S’agissant de l’application provisoire des traités, elle s’est déclarée en accord avec l’inclusion des États et des organisations internationales dans les projets de directives.  Cependant, elle a déploré que les commentaires des projets de directives 3 et 4 n’offrent pas suffisamment de clarté sur la source de l’obligation de l’application provisoire par les États.  De même, les commentaires des projets de directives 6 et 8 ne reflètent pas, selon elle, la nature temporaire de l’application provisoire des traités.  Enfin, elle a souhaité que la question des principes généraux de droit, que la CDI compte examiner au cours des prochaines années, soit abordée d’un point de vue pratique et non théorique.

M. CLAUDIO TRONCOSO REPETTO (Chili) a salué la décision de la Commission du droit international d’introduire deux nouveaux points à son ordre du jour, soit les principes généraux de droit et la preuve devant les juridictions internationales, qui revêt une importance particulière en raison de l’augmentation du nombre d’affaires présentées devant le Cour internationale de Justice (CIJ).  Il a estimé que les projets d’articles sur les crimes contre l’humanité visent à combler le fossé existant entre les juridictions nationales dans l’application des lois relatives aux crimes contre l’humanité.  Il a rappelé que le principe de complémentarité auquel est soumise la Cour pénale internationale a pour effet de restreindre sa compétence et de laisser aux tribunaux nationaux le soin d’initier les poursuites judiciaires. 

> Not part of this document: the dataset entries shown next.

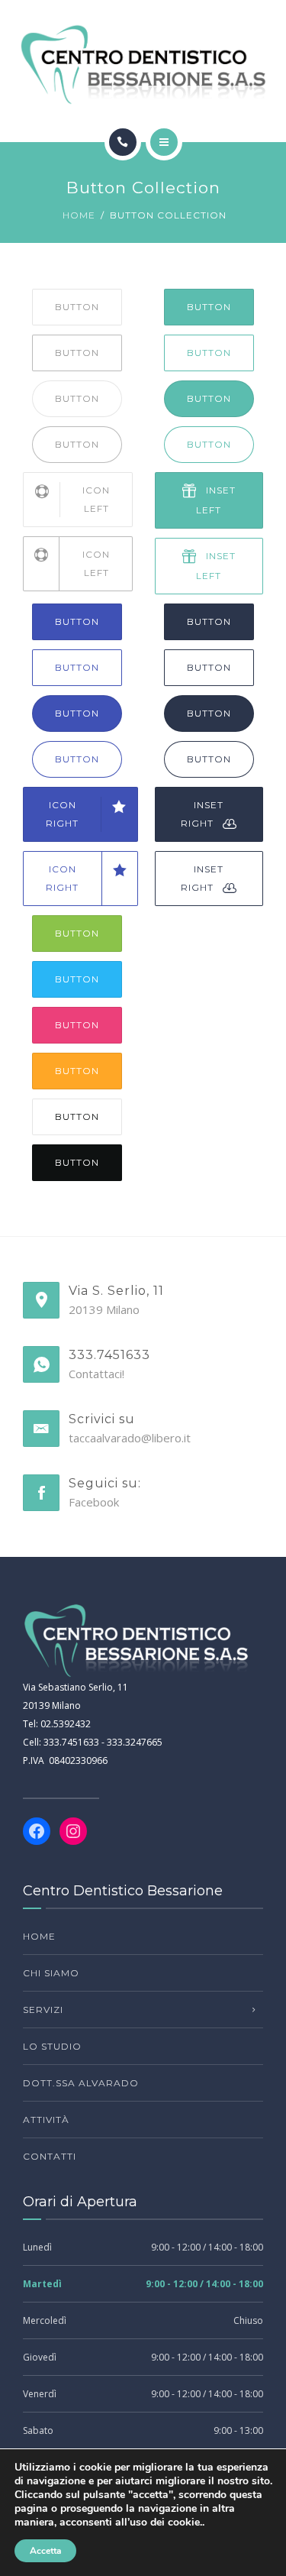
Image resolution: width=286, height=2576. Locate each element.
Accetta (45, 2551)
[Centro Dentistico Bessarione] (143, 64)
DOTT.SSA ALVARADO (81, 2083)
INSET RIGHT (202, 814)
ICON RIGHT (62, 814)
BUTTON (77, 306)
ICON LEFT (96, 499)
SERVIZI (43, 2009)
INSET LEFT (216, 500)
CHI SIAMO (51, 1973)
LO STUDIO (52, 2046)
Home (79, 215)
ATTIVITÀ (46, 2119)
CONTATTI (49, 2156)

Le représentant s’est déclaré en faveur du projet d’article 5 portant sur le non-refoulement, ajoutant qu’il s’agit là d’une responsabilité pour l’ensemble de la communauté internationale.  Il a salué le projet d’article 14, portant sur l’entraide judiciaire, ainsi que son annexe, qui assure une coopération adéquate dans les enquêtes sur les crimes contre l’humanité.  S’agissant de l’article 15 sur le règlement des différends, il a estimé utile d’accorder à la Cour internationale de Justice la compétence quant à l’interprétation des projets d’articles.  Enfin, il s’est déclaré en faveur de l’initiative visant à créer un traité multilatéral de portée universelle sur l’entraide judiciaire et l’extradition pour la poursuite des crimes internationaux au sein des tribunaux nationaux.

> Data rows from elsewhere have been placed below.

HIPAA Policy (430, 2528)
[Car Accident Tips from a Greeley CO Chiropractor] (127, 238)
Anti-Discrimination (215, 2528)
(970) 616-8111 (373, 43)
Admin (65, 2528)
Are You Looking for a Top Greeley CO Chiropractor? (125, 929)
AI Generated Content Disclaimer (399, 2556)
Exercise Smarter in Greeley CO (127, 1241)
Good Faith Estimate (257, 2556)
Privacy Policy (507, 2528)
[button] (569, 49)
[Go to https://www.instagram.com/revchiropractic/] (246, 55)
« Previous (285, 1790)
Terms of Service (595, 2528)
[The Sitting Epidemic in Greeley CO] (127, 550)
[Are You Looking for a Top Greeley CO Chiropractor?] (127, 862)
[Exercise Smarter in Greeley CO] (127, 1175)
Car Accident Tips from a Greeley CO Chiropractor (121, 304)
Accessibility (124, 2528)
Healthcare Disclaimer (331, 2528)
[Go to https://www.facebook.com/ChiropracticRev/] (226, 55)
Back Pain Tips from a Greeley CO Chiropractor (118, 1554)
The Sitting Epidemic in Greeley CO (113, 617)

M. ANDRZEJ MISZTAL (Pologne) a salué l’adoption par la commission d’un ensemble de projets d’articles sur les crimes contre l’humanité en première lecture.  En tant que victime de tels crimes durant la Seconde Guerre mondiale, la Pologne estime que ce travail, conduisant à un projet de convention, est d’une importance capitale.  Il a estimé que la disposition sur les victimes et les témoins devrait être complétée par la définition de victime, la détermination de l’étendue des réparations et garantir le droit de participer librement à des organisations ayant pour but d’aider les victimes et de protéger leurs droits.  Il a également plaidé pour l’introduction dans les articles d’une approche centrée sur les victimes, en particulier pour les catégories les plus vulnérables, comme les enfants.

Au sujet de l’application provisoire des traités, le représentant a émis des réserves à propos du projet de directive 4 sur la forme de l’accord, qui tente d’intégrer toutes les sources possibles d’obligation d’application provisoire alors que l’acceptation de la déclaration d’un État exprimant le désir d’appliquer provisoirement un traité ne devrait prendre qu’une forme écrite.  Il a réitéré la nécessité d’une analyse complète des dispositions de la Convention de Vienne sur le droit des traités dans le contexte de l’application provisoire afin de mieux comprendre cette question et a demandé des explications sur les commentaires de la directive 6 sur les effets juridiques de l’application à titre provisoire.

Enfin, M. Misztal a suggéré à la commission d’intégrer dans son futur programme de travail le sujet de l’obligation de non-reconnaissance légale d’une situation créée par la violation grave par un État d’une obligation découlant d’une norme impérative du droit international.  Il a par ailleurs accueilli favorablement l’inscription de la question des principes généraux de droit, regrettant que ce soit la seule source de droit utilisée par la Cour internationale de Justice (CIJ) qui n’ait jamais fait l’objet d’une étude de la commission.